Humberto: o que estão querendo fazer com os trabalhadores rurais não é nada menos do que restituir a escravatura no Brasil e pior: fazer com que o trabalho escravo vire lei. Foto: Alessandro Dantas/ Liderança do PT no Senado
Humberto: o que estão querendo fazer com os trabalhadores rurais não é nada menos do que restituir a escravatura no Brasil e pior: fazer com que o trabalho escravo vire lei. Foto: Alessandro Dantas/ Liderança do PT no Senado

 
Após a votação da reforma trabalhista na Câmara, os parlamentares agora debatem mudanças nas leis específicas para os agricultores. Entre as alterações propostas estão a permissão de jornada de trabalho de 12 horas, o fim das férias e até a troca de serviço por alimentação ou casa. A proposta já vem gerando reações de diversos setores da sociedade. No Senado, o líder da Oposição, Humberto Costa (PT), chamou as mudanças de “abolição da Lei Áurea”.

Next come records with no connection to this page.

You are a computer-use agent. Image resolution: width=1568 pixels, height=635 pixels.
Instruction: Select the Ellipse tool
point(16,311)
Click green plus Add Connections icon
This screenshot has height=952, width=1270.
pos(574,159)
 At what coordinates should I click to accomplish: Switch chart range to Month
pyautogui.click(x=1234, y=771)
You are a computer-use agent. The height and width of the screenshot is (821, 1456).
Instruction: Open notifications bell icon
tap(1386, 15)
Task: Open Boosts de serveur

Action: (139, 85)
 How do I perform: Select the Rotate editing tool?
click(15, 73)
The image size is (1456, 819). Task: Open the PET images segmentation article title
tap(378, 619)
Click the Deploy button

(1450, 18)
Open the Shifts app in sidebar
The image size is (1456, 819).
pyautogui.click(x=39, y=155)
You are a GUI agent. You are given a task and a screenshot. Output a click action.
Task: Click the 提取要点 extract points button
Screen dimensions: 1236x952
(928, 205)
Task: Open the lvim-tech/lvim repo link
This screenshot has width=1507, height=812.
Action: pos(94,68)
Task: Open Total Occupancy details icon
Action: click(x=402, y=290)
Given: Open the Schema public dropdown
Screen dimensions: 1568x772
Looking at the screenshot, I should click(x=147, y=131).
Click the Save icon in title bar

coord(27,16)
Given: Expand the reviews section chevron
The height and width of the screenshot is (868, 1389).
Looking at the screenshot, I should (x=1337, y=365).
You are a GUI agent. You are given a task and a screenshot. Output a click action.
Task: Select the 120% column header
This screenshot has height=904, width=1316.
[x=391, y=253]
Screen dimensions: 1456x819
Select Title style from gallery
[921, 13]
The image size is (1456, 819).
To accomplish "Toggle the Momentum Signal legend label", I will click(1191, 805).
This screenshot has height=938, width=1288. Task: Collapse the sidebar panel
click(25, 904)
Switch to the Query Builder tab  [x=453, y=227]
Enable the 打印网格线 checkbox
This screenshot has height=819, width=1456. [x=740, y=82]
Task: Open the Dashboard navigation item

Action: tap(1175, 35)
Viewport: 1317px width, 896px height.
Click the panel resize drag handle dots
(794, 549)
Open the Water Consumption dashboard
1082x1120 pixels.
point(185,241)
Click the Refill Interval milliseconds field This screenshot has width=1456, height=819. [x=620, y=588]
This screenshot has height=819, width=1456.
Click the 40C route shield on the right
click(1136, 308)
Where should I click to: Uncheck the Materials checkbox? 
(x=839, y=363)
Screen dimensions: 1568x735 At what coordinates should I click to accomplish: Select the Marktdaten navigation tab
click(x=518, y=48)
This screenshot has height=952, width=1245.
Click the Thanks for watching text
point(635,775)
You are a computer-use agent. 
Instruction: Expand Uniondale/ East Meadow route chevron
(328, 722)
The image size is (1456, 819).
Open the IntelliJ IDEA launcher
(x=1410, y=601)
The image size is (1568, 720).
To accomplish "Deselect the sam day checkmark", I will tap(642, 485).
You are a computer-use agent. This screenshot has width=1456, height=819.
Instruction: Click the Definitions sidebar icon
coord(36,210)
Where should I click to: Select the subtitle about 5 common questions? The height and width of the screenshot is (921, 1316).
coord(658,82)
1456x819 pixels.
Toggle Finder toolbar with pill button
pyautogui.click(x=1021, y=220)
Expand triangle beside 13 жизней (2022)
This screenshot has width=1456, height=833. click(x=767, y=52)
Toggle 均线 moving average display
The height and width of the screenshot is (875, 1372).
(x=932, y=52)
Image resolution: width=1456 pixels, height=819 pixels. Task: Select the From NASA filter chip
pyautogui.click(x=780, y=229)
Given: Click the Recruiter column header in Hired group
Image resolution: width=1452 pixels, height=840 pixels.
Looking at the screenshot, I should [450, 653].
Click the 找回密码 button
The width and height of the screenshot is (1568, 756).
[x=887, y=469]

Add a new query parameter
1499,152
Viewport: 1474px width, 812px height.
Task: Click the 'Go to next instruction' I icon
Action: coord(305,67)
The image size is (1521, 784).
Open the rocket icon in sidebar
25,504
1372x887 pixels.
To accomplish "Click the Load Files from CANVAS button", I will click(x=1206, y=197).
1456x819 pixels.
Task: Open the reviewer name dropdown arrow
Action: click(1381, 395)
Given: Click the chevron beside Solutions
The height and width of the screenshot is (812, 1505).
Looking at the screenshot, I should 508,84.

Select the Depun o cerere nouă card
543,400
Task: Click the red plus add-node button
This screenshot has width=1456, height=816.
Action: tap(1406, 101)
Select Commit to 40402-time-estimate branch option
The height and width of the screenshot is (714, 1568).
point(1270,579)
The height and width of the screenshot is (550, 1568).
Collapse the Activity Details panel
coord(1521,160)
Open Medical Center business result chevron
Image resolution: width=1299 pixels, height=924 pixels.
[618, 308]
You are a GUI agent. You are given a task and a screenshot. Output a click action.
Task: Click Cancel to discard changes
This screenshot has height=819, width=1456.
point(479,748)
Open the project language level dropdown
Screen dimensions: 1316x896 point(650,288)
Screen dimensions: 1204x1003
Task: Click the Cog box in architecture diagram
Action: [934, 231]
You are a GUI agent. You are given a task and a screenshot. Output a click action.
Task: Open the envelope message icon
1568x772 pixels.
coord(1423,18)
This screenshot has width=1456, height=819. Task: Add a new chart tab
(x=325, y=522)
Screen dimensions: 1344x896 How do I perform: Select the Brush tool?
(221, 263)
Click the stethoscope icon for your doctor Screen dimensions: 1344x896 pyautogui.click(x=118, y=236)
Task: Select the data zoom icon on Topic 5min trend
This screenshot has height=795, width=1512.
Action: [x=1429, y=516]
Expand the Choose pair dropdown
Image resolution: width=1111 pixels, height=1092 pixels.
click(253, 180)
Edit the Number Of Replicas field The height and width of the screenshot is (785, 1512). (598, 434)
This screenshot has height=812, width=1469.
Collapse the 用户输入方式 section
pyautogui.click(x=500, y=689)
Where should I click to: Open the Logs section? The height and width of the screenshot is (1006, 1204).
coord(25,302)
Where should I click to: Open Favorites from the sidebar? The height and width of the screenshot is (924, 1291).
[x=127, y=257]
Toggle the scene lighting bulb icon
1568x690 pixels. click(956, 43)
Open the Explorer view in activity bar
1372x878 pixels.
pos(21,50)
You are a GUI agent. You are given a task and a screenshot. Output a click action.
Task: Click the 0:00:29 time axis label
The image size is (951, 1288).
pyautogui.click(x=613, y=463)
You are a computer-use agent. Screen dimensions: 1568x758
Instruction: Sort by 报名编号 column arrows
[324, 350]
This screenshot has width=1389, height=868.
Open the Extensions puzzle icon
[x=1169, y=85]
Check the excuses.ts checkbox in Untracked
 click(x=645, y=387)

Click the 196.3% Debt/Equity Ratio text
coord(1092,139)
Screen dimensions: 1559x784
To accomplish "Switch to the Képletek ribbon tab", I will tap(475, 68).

“O que estão propondo agora para os trabalhadores rurais consegue ser ainda mais perverso do que o que estão tentando fazer com os trabalhadores urbanos Querem que o trabalhador não tire férias, trabalhe ininterruptamente e tenha como moeda de troca comida. Nunca pensei que chegaríamos a esse ponto, mas o que estão querendo fazer com os trabalhadores rurais não é nada menos do que restituir a escravatura no Brasil e pior: fazer com que o trabalho escravo vire lei”, afirmou o senador Humberto Costa.
Para o senador, há uma tentativa crescente de aniquilar os direitos e a voz dos trabalhadores no governo de Michel Temer. “O que vemos é a construção de uma agenda permanente deste governo que aí está para dizimar os trabalhadores. Estão fazendo ressurgir um pensamento de um período remoto da história brasileira em que aceitava o trabalho como algo que feria a dignidade humana, em que o próprio trabalhador era visto como mercadoria e que o mantinha submisso a uma situação de exploração extrema.
O líder oposicionista também defendeu que a mobilização contra as reformas precisa ser permanente. “Na última sexta-feira, paramos o Brasil para dizer que não aceitamos esse projeto. Precisamos continuar a luta em todos os espaços possíveis para dizer que não aceitamos retrocessos e que não descansaremos enquanto estiverem em jogo os direitos dos trabalhadores do nosso país. Só assim conseguiremos virar esse jogo”, afirmou Humberto.